It's nice to know that Huell Howser was here.
On September 20, 2008, Howser brought his Visiting… crew to the East Village Arts District to check out SoundWalk, our annual sound-art installation event, then in its fifth year.
I didn't actually meet Mr. Howser, but I heard from many people who did, and their tales of his visit were consistent to the point of monotony. But that's a good thing when you're talking about someone who is consistently pleasant, polite, and enthusiastic—and not just in front of the camera.
"Howser was enormously supportive and respectful of SoundWalk—and much more sophisticated than his persona would sometimes allow," recalls Marco Schindelmann, a member of FLOOD, the organization that curates SoundWalk, "Howser was able to metabolize and present the event in such a way that made the art accessible sans dumbing down."

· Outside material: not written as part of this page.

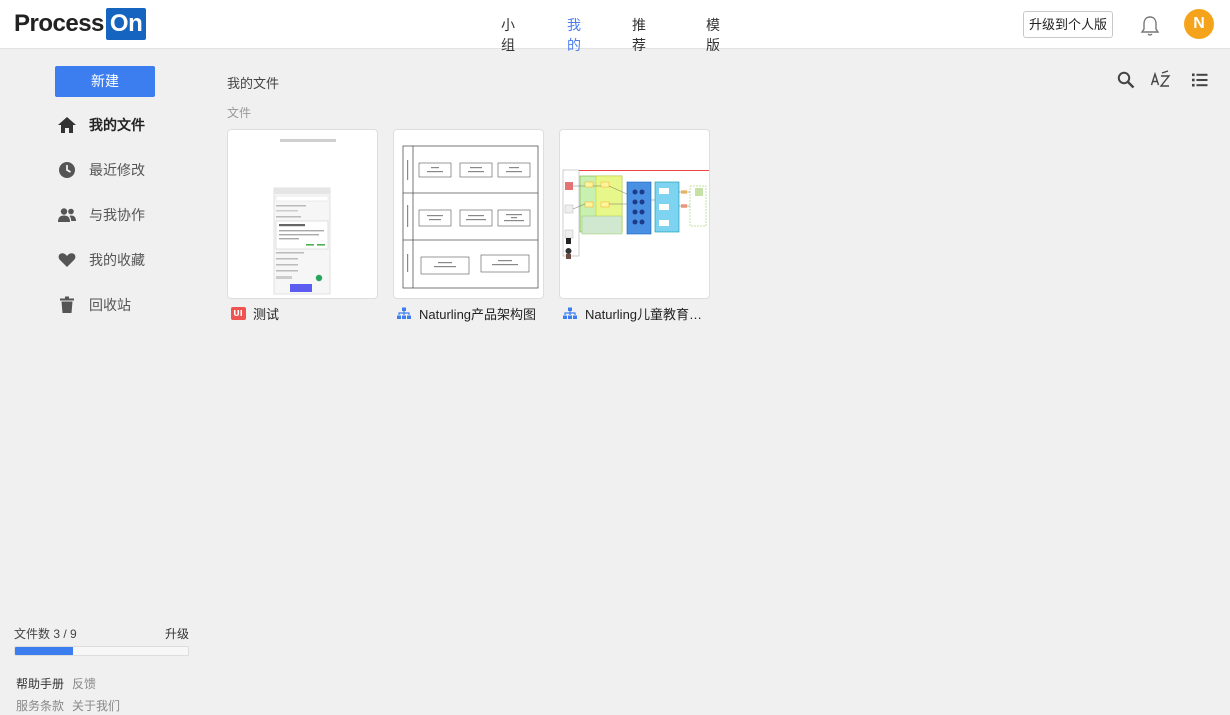 The height and width of the screenshot is (715, 1230). Describe the element at coordinates (615, 26) in the screenshot. I see `top-bar: Process On 小组 我的 推荐 模版 升级到个人版 N` at that location.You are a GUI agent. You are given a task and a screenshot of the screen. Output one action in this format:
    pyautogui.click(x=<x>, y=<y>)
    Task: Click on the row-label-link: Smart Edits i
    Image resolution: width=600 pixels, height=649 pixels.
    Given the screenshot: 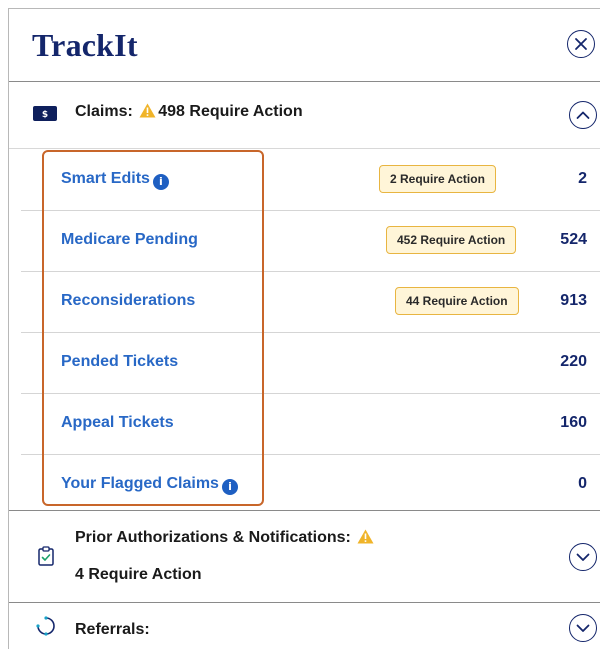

"I had the pleasure of accompanying him as he moved about the event," says FLOOD member Shelley RuggThorp. "It was impressive to me how in charge he was, and that he did everything except operate the camera. He directed all the shots, performed his role as interviewer and enthusiastic participator, and then went back to the studio and did all the editing himself. Not only did he broadcast the program pre-SoundWalk that year, but he made sure to air it again prior to the next SoundWalk event. Very thoughtful and supportive."
Gordon Winiemko, a participating artist in SoundWalk 2008, didn't really know of Howser prior to being featured in the Visiting… segment, but he found the host to be very much the man we've seen on TV for the last quarter-century.
"In an election year when 'hope' was on everybody's lips, my collaborator Jeff Foye and I had arranged for a group of local high-school and college students to play the theme to Star Wars ('a new hope,' ya dig?) over and over," Winiemko recalls. "Other local musicians got into the act as well. The black-metal version of the Star Wars theme was pretty cool. Huell took it all in stride with what I later understood was his usual wide-eyed, gosh-golly demeanor. 'Okay, what's this all about?' he asked with a combination of favorite uncle and tongue-clucking grade-school vice-principal. I got my 30 seconds to explain, and whoosh, he was off. Bye, Huell."
It's good for local treasures to be documented. In California, no one did that with more alacrity than Huell Howser. Long Beach is lucky to have been part of the man's world.